* _Quoted passage_:
########################################

On compositions like "Silence" and "Darkness," the two exquisitely explore the timbre of the instruments, playing in the space between silence and sound, and letting the notes form themselves out of the air like illuminating letters written on a blank page. Fairhurst pauses, moves the tangents between harmony and dissonance, creating a lyrical mood that never becomes sentimental, while Arthurs' flugelhorn cuts like lines of light through the darkness of the melancholy chords.

Poetry is often connected with the romantic idea of a singular artist, but while Postcards From Pushkin is based on the works of a romantic poet, there isn't anything romantic about the aesthetics of the record. The work isn't the result of one, but two brilliant minds, and the musical postcards they write are certainly worth receiving.

Penny Rimbaud / Crass Aganda

How?

2004

Poetry was an indirect source of inspiration on Postcards From Pushkin in a process where words became music. Somehow, this process is turned upside down on poet Penny Rimbaud's How?, where improvised music helps to bring about poetry—all in the spirit of beat poet Allen Ginsberg (1926-1997) whose famous poem "Howl" is hinted at in the title.

Almost all of the content on the album, six tracks in all, is completely improvised, but the opener is a tender a cappella version of the standard "Brother Can You Spare Me a Dime?" sung beautifully by Christine Tobin, who is accompanied by bowed bass and moaning saxophone at the end of the tune. The core of the album is a poem by Penny Rimbaud where he riffs on the rhythm and words of Ginsberg's "Howl." In the midst of honking saxophones, rolling drums and groovy bass patterns, Rimbaud chants his poetic visions, clearly inspired by the players around him.

The mood is at times hypnotic, other times energetic. The force of life is conveyed in a stream of words and sounds. It works because there is a structure, which comes from melodies and rhythms that pop out of the air like flowers from the ground, but Ginsberg's own diction also haunts Rimbaud like a friendly ghost. The result is a steaming session of jazz poetry. Not poetry with jazz or jazz with poetry. This is a documentation of a concert that Ginsberg and his cohorts almost certainly would have enjoyed, screaming: "Go! Go! Go!" out into the blue city night.

Christine Tobin

Romance and Revolution

2004

Irish-born singer Christine Tobin appears as a guest on How?, but she is in fact one of the most prominent artists on the label and has released a string of seven magnificent albums. Blessed with a beautiful and nuanced voice, capable of expressing a wide range of emotions, Tobin interprets her own and others' songs with a natural intensity, far from the showy vocal pyrotechnics of some singers.

########################################

* _Item coordinate rows_:
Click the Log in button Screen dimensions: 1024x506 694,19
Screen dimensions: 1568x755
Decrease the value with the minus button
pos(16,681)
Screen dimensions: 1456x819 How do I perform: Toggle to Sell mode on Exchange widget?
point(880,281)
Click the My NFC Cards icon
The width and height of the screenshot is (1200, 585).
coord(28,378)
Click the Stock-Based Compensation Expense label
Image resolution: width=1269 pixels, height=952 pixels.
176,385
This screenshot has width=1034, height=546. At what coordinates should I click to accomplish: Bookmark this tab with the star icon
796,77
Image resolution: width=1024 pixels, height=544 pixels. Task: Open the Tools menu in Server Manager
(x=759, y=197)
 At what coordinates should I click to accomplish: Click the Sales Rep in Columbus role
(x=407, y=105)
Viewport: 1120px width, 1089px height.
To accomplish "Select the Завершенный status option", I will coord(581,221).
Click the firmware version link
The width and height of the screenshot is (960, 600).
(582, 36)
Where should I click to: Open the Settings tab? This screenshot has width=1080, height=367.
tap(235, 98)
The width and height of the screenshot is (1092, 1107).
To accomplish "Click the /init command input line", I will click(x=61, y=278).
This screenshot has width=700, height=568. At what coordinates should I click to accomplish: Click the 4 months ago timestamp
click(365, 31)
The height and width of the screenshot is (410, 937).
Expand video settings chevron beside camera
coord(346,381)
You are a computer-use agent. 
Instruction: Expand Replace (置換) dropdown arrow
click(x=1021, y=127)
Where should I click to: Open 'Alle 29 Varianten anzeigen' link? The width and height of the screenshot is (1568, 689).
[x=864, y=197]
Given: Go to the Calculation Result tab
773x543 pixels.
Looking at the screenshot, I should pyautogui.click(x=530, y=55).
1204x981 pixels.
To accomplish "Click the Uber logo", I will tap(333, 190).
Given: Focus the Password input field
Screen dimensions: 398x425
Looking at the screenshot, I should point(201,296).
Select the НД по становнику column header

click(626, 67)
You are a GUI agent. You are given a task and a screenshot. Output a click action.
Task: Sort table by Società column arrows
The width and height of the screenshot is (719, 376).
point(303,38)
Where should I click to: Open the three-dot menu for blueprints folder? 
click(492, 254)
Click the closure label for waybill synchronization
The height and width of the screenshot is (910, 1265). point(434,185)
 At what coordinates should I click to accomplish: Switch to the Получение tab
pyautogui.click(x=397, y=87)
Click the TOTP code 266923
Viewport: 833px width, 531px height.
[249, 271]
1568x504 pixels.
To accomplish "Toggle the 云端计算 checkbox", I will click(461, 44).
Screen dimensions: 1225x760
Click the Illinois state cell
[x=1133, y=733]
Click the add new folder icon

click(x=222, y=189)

########################################

* _Work instructions_:
- a) Decide whether each statement agrees with the jazz reviews, answering yes or no and quoting the words that settle it: (i) How? has six tracks; (ii) on the opener of How?, Christine Tobin is accompanied by piano; (iii) Christine Tobin has released seven albums.
- b) Summarize the jazz reviews in three sentences.
- c) Copy the passage of the jazz reviews starting at "Poetry is often" and ending at "in the title.".
The rows come from a different source than the jazz reviews.

* _The results_:
- a)
(i) Yes: "six tracks in all."
(ii) No: "accompanied by bowed bass and moaning saxophone at the end of the tune."
(iii) Yes: "has released a string of seven magnificent albums."

- b) Postcards From Pushkin, based on the works of a romantic poet, has Fairhurst and Arthurs' flugelhorn exploring the space between silence and sound in a lyrical mood that never becomes sentimental, and its musical postcards are judged worth receiving. Penny Rimbaud's How? is almost entirely improvised, and at its core Rimbaud chants a poem that riffs on Ginsberg's "Howl" amid saxophones, drums and bass, in what the reviewer calls a steaming session of jazz poetry. Christine Tobin, who sings the a cappella opener on How?, is one of the label's most prominent artists, with seven albums and a nuanced voice free of showy vocal pyrotechnics.

- c)
Poetry is often connected with the romantic idea of a singular artist, but while Postcards From Pushkin is based on the works of a romantic poet, there isn't anything romantic about the aesthetics of the record. The work isn't the result of one, but two brilliant minds, and the musical postcards they write are certainly worth receiving.

Penny Rimbaud / Crass Aganda

How?

2004

Poetry was an indirect source of inspiration on Postcards From Pushkin in a process where words became music. Somehow, this process is turned upside down on poet Penny Rimbaud's How?, where improvised music helps to bring about poetry—all in the spirit of beat poet Allen Ginsberg (1926-1997) whose famous poem "Howl" is hinted at in the title.